» **What to do**
Could you repeat the passage on Jagjit Singh, starting with "Revisiting the maestro: The" and going on through "state of mind.", but switch "jingles" to "commercials"?

[Selected passage]

Revisiting the maestro: The Best Of Jagjit Singh
During this period of struggle, when he was singing jingles for a living, Singh met his future wife and singer Chitra. The duo went on to find unprecedented popularity as a husband-wife team, revolutionizing the ghazal scene with their successful collaborations on film and non-film albums. A personal tragedy, the death of their teenage son Vivek in a road accident, put an end to Chitra's musical fervor but proved therapeutic for her significant other. Singh continued, finding solace in his art, even though the new songs reflected his grief-stricken, grim state of mind.
The sentiment made him both real and relatable. Be it in recorded form or live, his stirring yet serene performances never fail to echo a sense of profundity and poignancy. Through his dreamy rendition of ghazals and nazms by famous poets ranging from Mirza Ghalib to Nida Fazli, coupled with his winsome personality, Singh created a wider audience for a genre earlier limited to a refined coterie. His eloquence isn't limited to singing alone.

[/Selected passage]
[Entries provided]

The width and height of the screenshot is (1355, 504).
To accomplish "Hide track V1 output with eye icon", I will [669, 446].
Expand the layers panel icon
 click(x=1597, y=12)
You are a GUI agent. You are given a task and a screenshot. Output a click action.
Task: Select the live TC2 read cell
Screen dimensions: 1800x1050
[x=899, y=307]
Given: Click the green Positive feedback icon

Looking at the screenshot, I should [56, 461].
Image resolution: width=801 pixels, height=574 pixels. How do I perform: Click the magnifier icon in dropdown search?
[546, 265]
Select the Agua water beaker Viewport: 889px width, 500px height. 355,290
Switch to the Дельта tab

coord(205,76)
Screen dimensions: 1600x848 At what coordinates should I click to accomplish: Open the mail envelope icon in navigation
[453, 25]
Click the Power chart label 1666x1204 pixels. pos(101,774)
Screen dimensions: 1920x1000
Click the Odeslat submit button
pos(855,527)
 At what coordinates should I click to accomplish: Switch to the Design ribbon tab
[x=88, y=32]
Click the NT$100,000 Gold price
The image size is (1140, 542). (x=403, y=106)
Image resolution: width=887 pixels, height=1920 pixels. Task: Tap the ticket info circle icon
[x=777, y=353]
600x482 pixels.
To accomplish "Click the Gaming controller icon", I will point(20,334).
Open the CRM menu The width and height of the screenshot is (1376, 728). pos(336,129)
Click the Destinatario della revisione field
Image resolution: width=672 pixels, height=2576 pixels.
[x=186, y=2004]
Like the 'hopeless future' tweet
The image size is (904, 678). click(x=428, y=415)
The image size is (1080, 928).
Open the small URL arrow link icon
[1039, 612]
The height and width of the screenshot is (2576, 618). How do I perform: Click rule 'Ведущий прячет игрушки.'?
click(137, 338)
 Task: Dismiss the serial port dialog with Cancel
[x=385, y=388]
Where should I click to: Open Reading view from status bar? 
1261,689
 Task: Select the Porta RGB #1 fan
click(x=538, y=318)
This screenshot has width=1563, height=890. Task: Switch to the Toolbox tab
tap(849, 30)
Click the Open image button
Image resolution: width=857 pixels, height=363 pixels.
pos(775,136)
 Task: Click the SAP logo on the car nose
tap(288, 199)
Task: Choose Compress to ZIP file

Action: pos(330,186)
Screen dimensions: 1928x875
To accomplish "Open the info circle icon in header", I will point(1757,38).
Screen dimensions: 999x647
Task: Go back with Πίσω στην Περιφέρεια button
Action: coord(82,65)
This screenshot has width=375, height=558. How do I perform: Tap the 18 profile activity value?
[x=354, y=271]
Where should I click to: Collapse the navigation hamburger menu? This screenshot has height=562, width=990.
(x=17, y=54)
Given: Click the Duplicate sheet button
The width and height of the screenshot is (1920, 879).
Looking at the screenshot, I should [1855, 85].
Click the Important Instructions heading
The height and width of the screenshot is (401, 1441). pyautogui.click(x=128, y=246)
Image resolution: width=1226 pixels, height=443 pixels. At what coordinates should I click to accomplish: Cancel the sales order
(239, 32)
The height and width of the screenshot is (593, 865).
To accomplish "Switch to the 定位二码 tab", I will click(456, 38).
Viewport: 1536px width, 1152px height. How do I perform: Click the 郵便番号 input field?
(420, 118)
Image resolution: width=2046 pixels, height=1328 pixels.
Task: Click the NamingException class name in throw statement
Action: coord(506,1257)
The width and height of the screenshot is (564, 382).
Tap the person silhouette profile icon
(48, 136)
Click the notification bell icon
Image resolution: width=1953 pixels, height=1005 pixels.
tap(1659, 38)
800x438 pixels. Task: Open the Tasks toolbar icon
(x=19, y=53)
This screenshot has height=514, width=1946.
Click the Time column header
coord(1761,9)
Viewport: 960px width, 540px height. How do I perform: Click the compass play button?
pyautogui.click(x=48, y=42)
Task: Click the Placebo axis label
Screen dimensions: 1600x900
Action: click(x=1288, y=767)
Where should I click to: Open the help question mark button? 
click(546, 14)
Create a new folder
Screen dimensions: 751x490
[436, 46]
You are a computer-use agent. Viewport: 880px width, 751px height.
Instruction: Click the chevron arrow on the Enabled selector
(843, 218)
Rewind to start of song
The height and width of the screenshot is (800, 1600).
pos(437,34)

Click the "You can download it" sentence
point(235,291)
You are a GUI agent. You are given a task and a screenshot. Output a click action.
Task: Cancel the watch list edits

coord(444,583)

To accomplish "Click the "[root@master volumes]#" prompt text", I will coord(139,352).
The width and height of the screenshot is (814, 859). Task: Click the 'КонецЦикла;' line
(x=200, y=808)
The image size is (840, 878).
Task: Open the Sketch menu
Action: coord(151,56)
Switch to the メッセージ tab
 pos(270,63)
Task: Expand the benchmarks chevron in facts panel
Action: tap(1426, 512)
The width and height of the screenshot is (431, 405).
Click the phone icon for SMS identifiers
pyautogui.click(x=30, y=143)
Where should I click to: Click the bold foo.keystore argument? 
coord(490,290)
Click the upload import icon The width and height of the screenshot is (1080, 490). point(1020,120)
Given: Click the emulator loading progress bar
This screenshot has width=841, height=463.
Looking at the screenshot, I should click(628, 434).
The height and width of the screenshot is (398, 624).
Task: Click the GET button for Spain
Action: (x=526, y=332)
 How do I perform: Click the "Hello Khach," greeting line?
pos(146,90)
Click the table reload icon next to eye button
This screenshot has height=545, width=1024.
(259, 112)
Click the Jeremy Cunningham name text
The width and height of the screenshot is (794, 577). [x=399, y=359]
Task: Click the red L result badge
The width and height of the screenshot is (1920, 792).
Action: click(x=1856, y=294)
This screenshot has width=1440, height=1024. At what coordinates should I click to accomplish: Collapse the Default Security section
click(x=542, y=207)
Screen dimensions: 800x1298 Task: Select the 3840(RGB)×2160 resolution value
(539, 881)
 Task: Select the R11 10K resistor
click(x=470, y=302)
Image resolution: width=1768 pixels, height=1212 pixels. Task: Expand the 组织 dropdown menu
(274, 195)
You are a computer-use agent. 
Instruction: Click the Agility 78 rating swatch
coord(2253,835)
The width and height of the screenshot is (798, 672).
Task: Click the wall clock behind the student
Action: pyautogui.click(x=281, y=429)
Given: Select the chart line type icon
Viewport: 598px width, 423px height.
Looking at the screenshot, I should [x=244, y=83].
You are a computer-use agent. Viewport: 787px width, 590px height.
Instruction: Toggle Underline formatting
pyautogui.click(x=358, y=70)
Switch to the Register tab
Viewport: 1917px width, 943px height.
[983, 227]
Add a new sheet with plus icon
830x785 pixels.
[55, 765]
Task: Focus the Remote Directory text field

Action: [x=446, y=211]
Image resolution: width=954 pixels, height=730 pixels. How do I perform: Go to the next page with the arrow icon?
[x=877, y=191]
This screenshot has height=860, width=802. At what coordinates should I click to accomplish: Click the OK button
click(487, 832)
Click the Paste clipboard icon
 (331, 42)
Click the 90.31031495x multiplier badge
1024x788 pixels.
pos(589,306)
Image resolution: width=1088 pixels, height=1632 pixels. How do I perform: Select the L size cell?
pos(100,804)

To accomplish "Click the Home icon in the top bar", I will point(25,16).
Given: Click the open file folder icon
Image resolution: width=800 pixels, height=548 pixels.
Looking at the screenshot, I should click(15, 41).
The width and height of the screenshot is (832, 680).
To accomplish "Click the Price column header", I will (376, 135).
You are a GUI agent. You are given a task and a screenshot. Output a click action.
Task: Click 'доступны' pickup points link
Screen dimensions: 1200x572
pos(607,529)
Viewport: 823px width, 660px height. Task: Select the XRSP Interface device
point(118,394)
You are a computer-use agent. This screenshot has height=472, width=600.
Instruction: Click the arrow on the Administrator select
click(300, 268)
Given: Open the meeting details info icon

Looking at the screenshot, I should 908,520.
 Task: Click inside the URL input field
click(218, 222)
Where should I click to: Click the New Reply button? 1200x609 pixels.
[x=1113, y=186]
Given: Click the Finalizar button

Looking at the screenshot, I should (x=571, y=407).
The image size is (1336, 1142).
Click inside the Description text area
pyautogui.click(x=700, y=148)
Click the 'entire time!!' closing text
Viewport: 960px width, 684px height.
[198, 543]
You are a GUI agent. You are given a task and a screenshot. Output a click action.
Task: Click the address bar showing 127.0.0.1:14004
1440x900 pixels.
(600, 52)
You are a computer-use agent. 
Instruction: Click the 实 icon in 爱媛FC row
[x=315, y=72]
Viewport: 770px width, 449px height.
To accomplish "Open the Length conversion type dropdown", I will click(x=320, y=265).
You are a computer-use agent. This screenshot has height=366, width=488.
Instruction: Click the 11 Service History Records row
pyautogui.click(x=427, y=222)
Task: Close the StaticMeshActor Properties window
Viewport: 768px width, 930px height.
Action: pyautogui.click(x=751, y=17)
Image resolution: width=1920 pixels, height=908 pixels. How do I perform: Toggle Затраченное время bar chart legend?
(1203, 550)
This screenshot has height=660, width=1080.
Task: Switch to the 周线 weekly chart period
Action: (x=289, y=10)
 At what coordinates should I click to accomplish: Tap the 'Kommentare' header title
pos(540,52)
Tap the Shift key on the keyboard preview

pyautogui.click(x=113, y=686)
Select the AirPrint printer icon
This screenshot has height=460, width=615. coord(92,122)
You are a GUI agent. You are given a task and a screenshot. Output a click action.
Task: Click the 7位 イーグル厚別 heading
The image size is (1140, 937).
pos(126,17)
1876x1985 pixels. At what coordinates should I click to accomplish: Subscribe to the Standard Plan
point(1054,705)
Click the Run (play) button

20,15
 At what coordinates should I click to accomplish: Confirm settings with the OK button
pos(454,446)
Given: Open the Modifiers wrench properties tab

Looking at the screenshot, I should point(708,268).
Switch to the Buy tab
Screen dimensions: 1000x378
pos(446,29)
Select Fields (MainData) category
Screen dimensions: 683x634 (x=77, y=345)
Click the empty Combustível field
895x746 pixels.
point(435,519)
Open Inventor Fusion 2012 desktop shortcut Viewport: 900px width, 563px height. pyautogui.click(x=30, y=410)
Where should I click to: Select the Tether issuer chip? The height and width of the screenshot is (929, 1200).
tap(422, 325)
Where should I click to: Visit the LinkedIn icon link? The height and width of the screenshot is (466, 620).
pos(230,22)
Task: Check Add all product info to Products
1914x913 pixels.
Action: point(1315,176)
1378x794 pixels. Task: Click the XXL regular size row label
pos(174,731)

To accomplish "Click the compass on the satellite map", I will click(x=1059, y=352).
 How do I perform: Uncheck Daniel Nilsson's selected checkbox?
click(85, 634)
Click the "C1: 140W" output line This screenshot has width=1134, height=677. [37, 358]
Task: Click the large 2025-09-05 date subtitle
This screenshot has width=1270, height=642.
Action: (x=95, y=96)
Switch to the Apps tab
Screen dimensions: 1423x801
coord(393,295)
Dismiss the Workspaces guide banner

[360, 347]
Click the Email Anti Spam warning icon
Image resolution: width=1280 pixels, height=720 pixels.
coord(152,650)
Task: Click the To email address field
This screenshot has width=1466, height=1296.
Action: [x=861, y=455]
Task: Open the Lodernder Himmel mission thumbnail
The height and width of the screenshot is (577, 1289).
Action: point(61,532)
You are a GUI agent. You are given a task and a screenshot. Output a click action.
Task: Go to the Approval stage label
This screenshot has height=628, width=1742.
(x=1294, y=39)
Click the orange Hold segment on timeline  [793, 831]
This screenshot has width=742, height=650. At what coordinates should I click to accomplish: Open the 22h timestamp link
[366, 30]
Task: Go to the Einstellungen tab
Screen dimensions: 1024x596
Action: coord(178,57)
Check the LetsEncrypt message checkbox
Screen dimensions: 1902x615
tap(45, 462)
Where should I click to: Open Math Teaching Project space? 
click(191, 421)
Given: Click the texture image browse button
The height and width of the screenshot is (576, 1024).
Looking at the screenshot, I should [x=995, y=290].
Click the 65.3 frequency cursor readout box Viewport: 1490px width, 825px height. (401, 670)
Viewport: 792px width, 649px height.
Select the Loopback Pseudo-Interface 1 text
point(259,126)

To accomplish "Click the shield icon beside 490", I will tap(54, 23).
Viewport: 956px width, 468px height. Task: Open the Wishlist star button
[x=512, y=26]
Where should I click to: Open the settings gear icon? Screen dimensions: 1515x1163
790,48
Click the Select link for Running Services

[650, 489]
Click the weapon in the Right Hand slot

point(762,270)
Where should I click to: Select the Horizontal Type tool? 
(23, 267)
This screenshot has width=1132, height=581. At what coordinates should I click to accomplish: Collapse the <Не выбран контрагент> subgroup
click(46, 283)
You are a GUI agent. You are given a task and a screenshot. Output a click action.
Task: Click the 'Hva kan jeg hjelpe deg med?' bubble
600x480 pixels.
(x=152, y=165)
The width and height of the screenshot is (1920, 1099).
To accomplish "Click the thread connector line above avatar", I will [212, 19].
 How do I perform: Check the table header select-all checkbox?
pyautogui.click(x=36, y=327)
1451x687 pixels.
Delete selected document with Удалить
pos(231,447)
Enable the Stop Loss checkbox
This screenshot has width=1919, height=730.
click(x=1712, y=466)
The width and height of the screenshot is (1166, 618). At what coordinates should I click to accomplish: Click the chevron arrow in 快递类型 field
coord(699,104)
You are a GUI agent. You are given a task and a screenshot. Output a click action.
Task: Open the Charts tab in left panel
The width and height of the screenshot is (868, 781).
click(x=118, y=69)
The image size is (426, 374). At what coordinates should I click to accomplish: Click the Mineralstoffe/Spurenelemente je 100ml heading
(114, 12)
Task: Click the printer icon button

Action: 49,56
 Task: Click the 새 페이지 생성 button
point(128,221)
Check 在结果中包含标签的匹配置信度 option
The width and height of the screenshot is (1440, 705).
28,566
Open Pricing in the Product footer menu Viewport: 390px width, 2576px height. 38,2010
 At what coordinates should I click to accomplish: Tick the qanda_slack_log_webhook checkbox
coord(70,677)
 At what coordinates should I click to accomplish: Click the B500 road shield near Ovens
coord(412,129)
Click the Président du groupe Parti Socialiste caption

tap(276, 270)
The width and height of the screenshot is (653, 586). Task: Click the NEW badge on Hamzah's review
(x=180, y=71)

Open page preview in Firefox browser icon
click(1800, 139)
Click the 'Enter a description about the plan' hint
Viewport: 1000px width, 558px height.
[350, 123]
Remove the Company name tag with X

[/Entries provided]

» **Completed exercise**
Revisiting the maestro: The Best Of Jagjit Singh
During this period of struggle, when he was singing commercials for a living, Singh met his future wife and singer Chitra. The duo went on to find unprecedented popularity as a husband-wife team, revolutionizing the ghazal scene with their successful collaborations on film and non-film albums. A personal tragedy, the death of their teenage son Vivek in a road accident, put an end to Chitra's musical fervor but proved therapeutic for her significant other. Singh continued, finding solace in his art, even though the new songs reflected his grief-stricken, grim state of mind.